No será así entre vosotros. También entre los recuerdos que tengo grabados de la infancia me viene la imagen de mi casa con habitaciones repletas de papeles recortados en los que mi madre se apoyaba para confeccionar las piezas de retales con los que nos hacía prendas de vestir que ni en las mejores tiendas de moda. Eran sacados de los “patrones del Burda” (revista de corte y confección). Estos consistían en grandes pliegos de papel que a su vez contenían un laberinto de líneas de diferentes colores y trazos. Extraer de esa amalgama de rayas el patrón seleccionado era como resolver un complicado enigma que ríete tú del Codigo da Vinci. Pero la paciencia, la habilidad, la tenacidad de mi madre; quizás también la necesidad, conseguían, como resultado final, poner a sus hijos en la calle como un pincel. (Luego ya nos encargábamos nosotros de parecer un pincel, pero después de haber pasado por la paleta del pintor). Y es que las madres siempre miran por sus hijos. También las de los Zebedeos. No nos debe extrañar. Y sin saber lo que pedía, ni en qué consistía el cáliz que habrían de beber; la verdad es que le fue concedida dicha petición. Los dos hermanos fueron, entre los Doce, el primero y el último el dar su vida dando Testimonio de Jesucristo. Santiago ofreciendo su cabeza para satisfacción de un tirano, Juan, anciano, recordando incansable que Dios es Amor.

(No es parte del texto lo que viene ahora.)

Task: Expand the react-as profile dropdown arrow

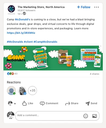Action: point(15,104)
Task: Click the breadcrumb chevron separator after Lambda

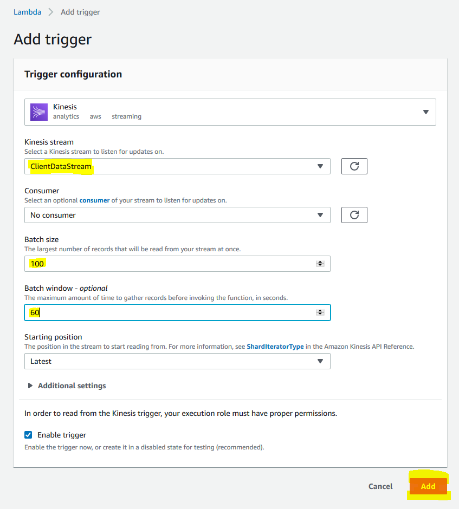Action: (x=51, y=12)
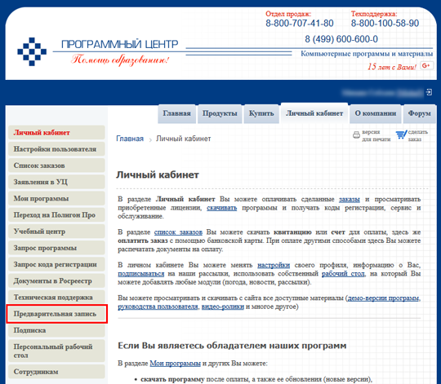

Y es que el diccionario ofrece otra acepción de la palabra “patrón”: “Modelo que sirve de muestra para sacar otra cosa igual”. Celebrar a Santiago como patrón implica contemplar las actitudes de este hombre de la calle, hoy diríamos “autónomo de la pesca”, pequeño emprendedor que tras un encuentro personal con Jesús deja sus seguridades para emprender otro tipo de vida que marcará su existencia, testigo de excepción junto con Pedro y su hermano Juan de acontecimientos singulares en la vida del Maestro. Que bebió del cáliz de la Nueva Alianza, no solo entregando su vida, sino también –así nos lo ha transmitido la tradición- rescatando a muchos al tomarse en serio eso de llevar el Evangelio hasta los “confines de la tierra”, entonces España, en la que se encontró –también así nos lo ha transmitido la tradición, y seguimos en las cosas que no cambian a través de los siglos- un pueblo tan terco que hasta la mismísima Virgen María tuvo que animarle y ser “el pilar” de su misión para que no arrojase la toalla.
Apoyándose en un “patrón” así, por muchos “herodes” que aparezcan, el mensaje del Evangelio será imparable, hasta los confines de la tierra… y hasta la Luna si hace falta.